In response to my two posts on the Service Employees International Union (SEIU), I got forwarded this story. Pro-union student activists, in a recent open letter to SEIU head Andy Stern, angrily denounced what they see as SEIU’s undermining of their efforts, according to Insidehighered.com. The big point of contention is an alleged secret agreement between SEIU and the hospitality union UNITE-HERE on one side, and the “Big 3” food service catering companies — Aramark, Sodexho, and Compass Group — on the other.
Under the terms of the alleged agreement, Aramark will not oppose union organizing drives at certain locations, in exchange for SEIU agreeing not to unionize other locals. Apparently, this took some student activists at the University of North Carolina, Chapel Hill, by surprise.

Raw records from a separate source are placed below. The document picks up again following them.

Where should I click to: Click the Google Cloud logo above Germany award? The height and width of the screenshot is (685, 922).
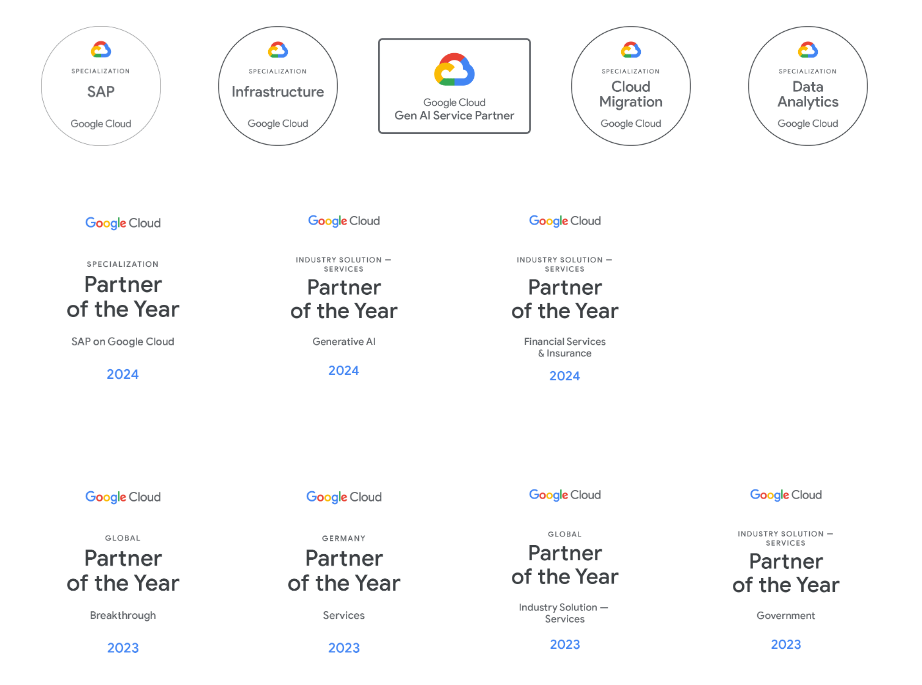(x=344, y=497)
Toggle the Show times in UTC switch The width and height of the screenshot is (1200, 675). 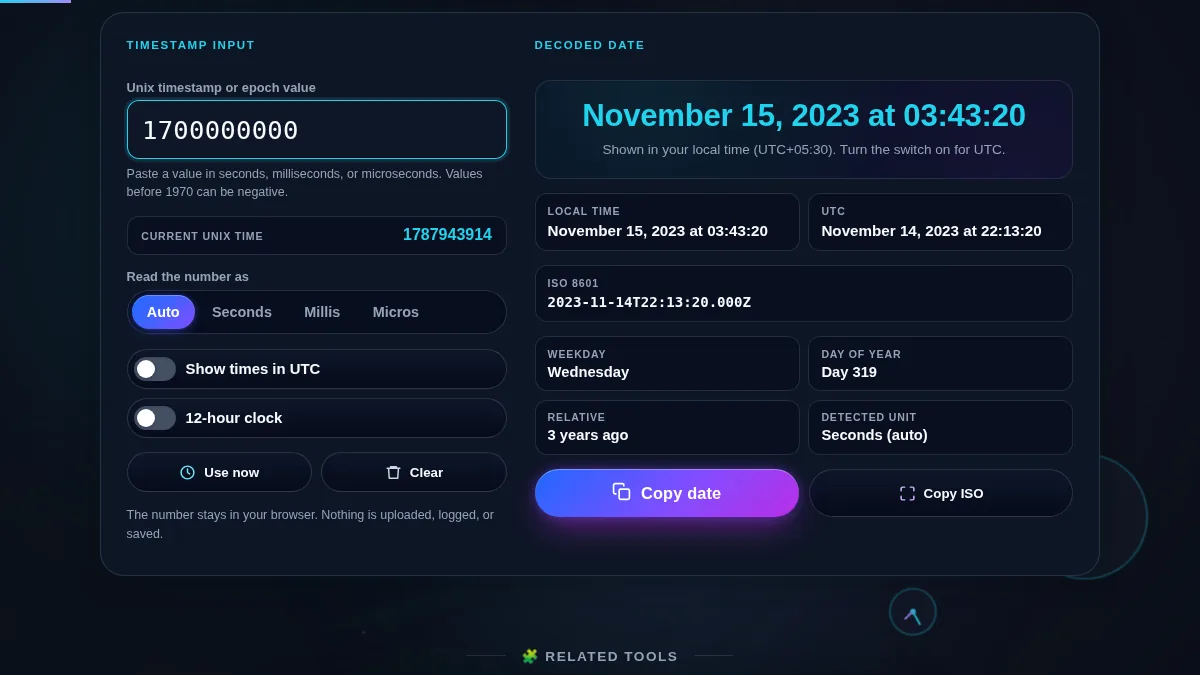(x=155, y=369)
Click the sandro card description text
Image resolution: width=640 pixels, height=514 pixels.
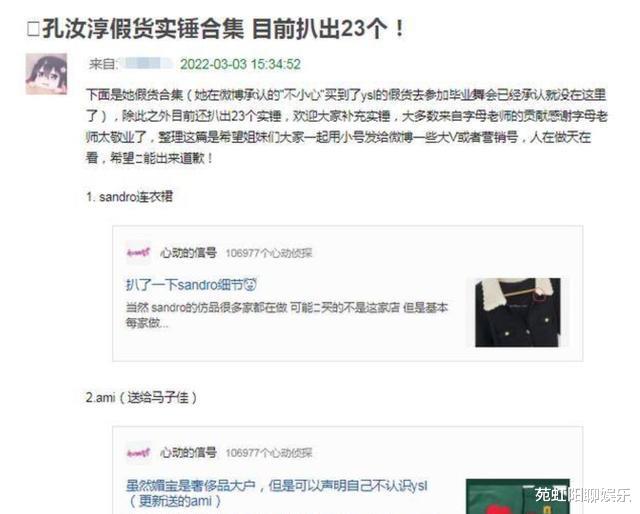(x=287, y=315)
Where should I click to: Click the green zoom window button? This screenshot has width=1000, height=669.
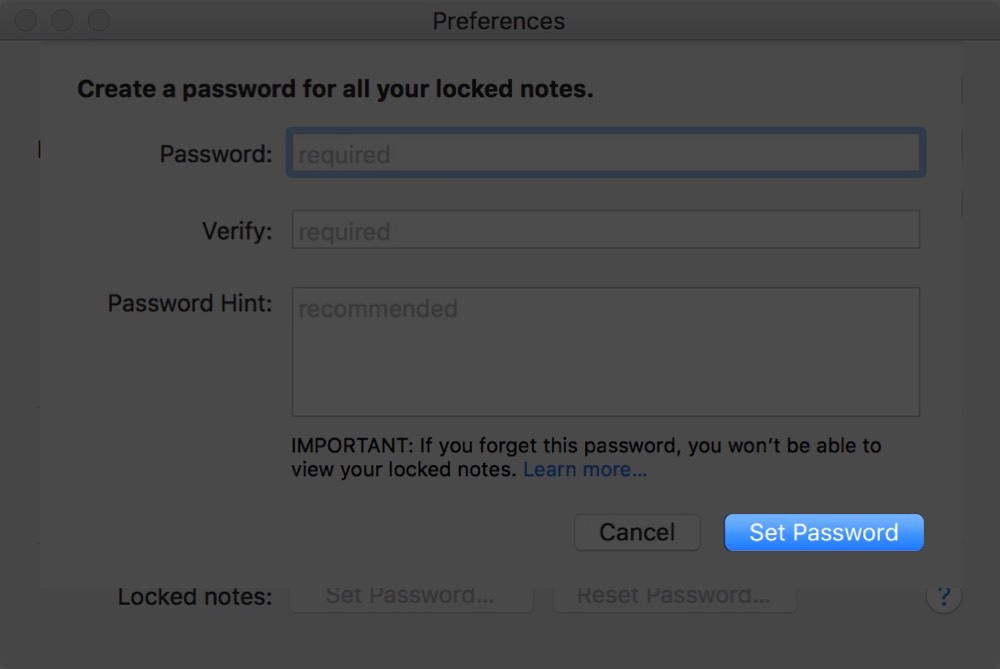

Student activists have proven reliable allies to labor groups in recent history, and SEIU eagerly solicited their support at Chapel Hill. But, according to the letter, students did SEIU’s bidding on campus only to be left in the lurch.
According to the letter, North Carolina students began organizing workers — at the behest of SEIU — in 2005. They were joined in these efforts by workers from the Southwest Workers Union, a joint labor venture of SEIU and Unite Here. But after working side-by-side with the students, who said they were subjected to Aramark executives’ intimidation, the union leaders abandoned the cause, the letter states.
“When summer break came, the SWU organizers left, promising to return the following year,” according to the letter. “After weeks of unreturned phone calls, students and workers learned that SEIU leaders had cut a deal with Aramark.”
This begs the question: Why SEIU would seek the students’ help in the first place? The only plausible explanation I can see is to put pressure on Aramark to sign the now-controversial agreement, which, if reports about its terms are accurate, is disturbing on its own.
Union members were not informed of the deal, which specifically stipulates that secrecy is “critical to the success” of the agreement.
So what do the unions get from this deal? In the words of the agreement, the unions get “labor peace.” In short, the companies agree not to interfere with unionization efforts, as long as workers only organize on the sites the companies have approved.
Yes, managers should be able to enter into any agreements they see being in the long-term interest of the companies they run — and in this case, Aramark is within its rights to enter into whatever agreement it wishes to with SEIU or any other union. But giving in to threats of labor disruption — the politely named buying of “labor peace” mentioned above — and colluding with the union to determine employees’ decision of whether to join a union — or not — for them can only set a bad precedent. (Thanks to Ben Cunningham and Eli Lehrer for the Insidehighered.com link.)